TEXTO PARA LEITURA:
A Bahia faz chocolate

A terra do cacau está se transformando: o sul da Bahia é hoje a terra do chocolate. A região que por muitos anos teve tradição na produção de cacau para uso industrial, mais voltada à quantidade que à qualidade, produz atualmente mais de 30 marcas de chocolates de origem, entre eles os que ilustram esta página. Amma e Mendoá talvez você já conheça. Pioneiras no mercado de chocolate fino da região, podem ser encontradas nos grandes mercados do País e também no exterior. Já nomes como Amado, Isidoro, Mestiço, Modaka, Choc, Var, Maltez e Maia estão chegando ao mercado, cheios de qualidade para exibir.
Quase três décadas após a devastação das lavouras pela vassoura-de-bruxa – praga que assolou a região no final da década de 1980 e levou fazendas e famílias inteiras à falência –, os produtores de cacau, de olho no mercado crescente do chocolate gourmet, têm se dedicado ao cultivo do cacau selecionado (o chamado cacau fino) e à produção do próprio chocolate.
A ideia é ter qualidade para conquistar mercado, um grande passo para um setor que tradicionalmente era marcado pela dependência das grandes indústrias.
Não param de surgir novas marcas na região. Em 2013, havia apenas três nomes no mercado, conforme matéria publicada pelo Paladar, na época. Hoje, são pelo menos 30 – como constatamos durante a última edição do Festival Internacional do Chocolate e do Cacau, realizado em Ilhéus, em julho. Houve um recorde de novas marcas apresentando suas barras no evento.
Chocolate do sul da Bahia já é feito com amêndoas de cacau de qualidade, plantadas, colhidas e fermentadas, com atenção à cada etapa e transformadas em barra. O conceito do chocolate feito desde a amêndoa até a barra pelo mesmo produtor, from bean-to-bar, que virou sinônimo de qualidade em todo o mundo, já foi ultrapassado pelo sul da Bahia, onde a ordem agora é produzir o chocolate from tree-to-bar, quer dizer, desde a árvore. Ou seja: produzir o cacau e fazer o chocolate, muitas vezes dentro da própria fazenda. É um privilégio de poucos lugares no mundo.
Cheios de personalidade, cultivados sob normas de manejo sustentável, com alto teor de cacau e com características do terroir presentes no produto final, os chocolates do sul da Bahia buscam conquistar a certificação de Indicação Geográfica para garantir sua proteção e valorização. A partir disso, a Bahia quer se consolidar como uma região produtora de chocolate de origem no País.

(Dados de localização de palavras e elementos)
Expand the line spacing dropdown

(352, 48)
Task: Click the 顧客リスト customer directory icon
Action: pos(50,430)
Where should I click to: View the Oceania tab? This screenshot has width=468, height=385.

PEDIDO 1: Traduza para o inglês esta frase do texto sobre o chocolate da Bahia: "A ideia é ter qualidade para conquistar mercado, um grande passo para um setor que tradicionalmente era marcado pela dependência das grandes indústrias."
PEDIDO 2: No texto sobre o chocolate da Bahia, transforme em lista o parágrafo que começa com "Não param de surgir novas marcas", preservando os fatos principais.

RESPOSTA COMPLETA 1: The idea is to have quality in order to win the market, a big step for a sector that was traditionally marked by dependence on large industries.

RESPOSTA COMPLETA 2:
- Novas marcas de chocolate continuam surgindo na região.
- Em 2013, havia só três marcas no mercado, segundo matéria do Paladar da época.
- Hoje são pelo menos 30, como se constatou na última edição do Festival Internacional do Chocolate e do Cacau, em Ilhéus, em julho.
- O evento teve um número recorde de novas marcas apresentando suas barras.